Saturday, August 15, 2009

Notes From Woodstock



On the fortieth anniversary of the most famous music concert ever, the little town of Woodstock is back in the headlines again.

I live in Woodstock. I moved here when I was nine. I was twelve in 1969 - no way were my parents going to let me go to the concert fifty miles away. But I saw this town when it was clear why the festival organizers wanted to keep the name anyway.

Woodstock was a young town then. It had been an arts colony long before the hippies claimed it, but in 1969 the streets were crowded with long haired, friendly stoners. Music drifted into the street from the Joyous Lake on one end of town and the Cafe Espresso on the other. There was always the smell of leather from the weirdly named leather shop in the center of town. The biggest names in rock could be found jamming a the Espresso or grabbing a pizza at the Millstream Motel.

My first job, just a couple of years later, was to sit in the little rough-lumber shack that served as the Chamber of Commerce information booth at the main intersection into town in front of the Woodstock Playhouse and point down the road to the highway.

"It wasn't here," I told carload after carload of people who wanted to see Max Yasgur's farm. "It wasn't here."

But people came anyway. There was a good vibe in Woodstock and the artists will tell you there always has been. They say it's the mountains.

I left when I went to college and didn't come back to live until thirty years later.

Woodstock 2009 is a changed place, just as the world has changed since then. The music business blossomed here, then withered. The hippies grew up and either burned out or assimilated. The leather shop is gone, replaced by a chic clothing store. The Espresso is a photo gallery. The Lake is a tee shirt and head shop. The musicians who stayed kept pretty much to themselves.

Woodstock has become an old town. Its young people huddle together on the stone steps in front of the empty storefront that was once Just Alan's; the first hip, urban gift shop in town. They show up at the convenient store, their red-rimmed eyes and wobbly gaits making the six packs in their hands seem like overkill. By ten at night, the streets are usually empty.

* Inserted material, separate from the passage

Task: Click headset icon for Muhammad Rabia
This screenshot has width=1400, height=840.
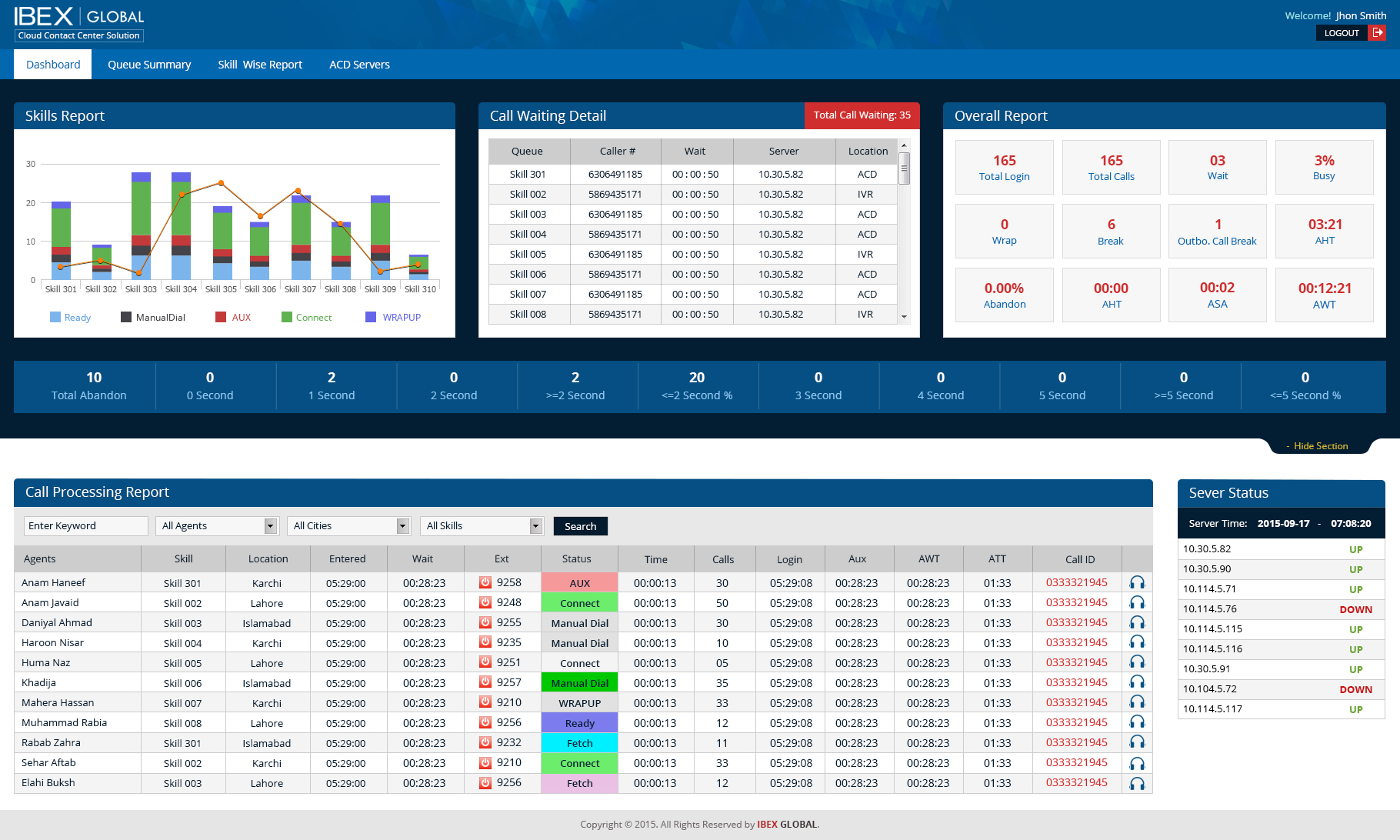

The older residents, some of whom have been here since before the concert, remember how it used to be and wonder what happened. They miss the music. They miss the life. The laid back attitude is still here, but it's not what it was. It's a quiet country town with a few eccentrics and a weekend tourist trade.

Live music venues are trying to make a comeback in town this year. The winter will determine how many of them survive.

But there's a problem here that I don't think is unique to my town and I saw a demonstration of it tonight.

Woodstock, being Woodstock, always holds it fourth of July fireworks in August. I don't know why. But it's a great show and we go every year. This year I got some insight into at least one difference between the Woodstock I grew up in and the one I live in now.

As the sky lit up with a million lights and the booms echoed off the mountains, kids near us were yelling.

"I love PCP!" "I smoke meth!" "Meth is better than heroin!"

When the crowds flooded the sidewalk back to town, a few of the kids, clearly high, were harassing people as they passed. I won't repeat some of the things they said, but one thing that struck me was this one: "I'm just feeling really violent right now, you know? I want to hurt somebody."

And there's the difference.

I believed, back in the Woodstock of 1969, that the proliferation of drugs was an attempt to realize the connection between us all, an attempt to transcend reality to see something bigger, something even more real. I wasn't doing drugs. I was looking in from the outside. And the people who were doing drugs didn't scare me.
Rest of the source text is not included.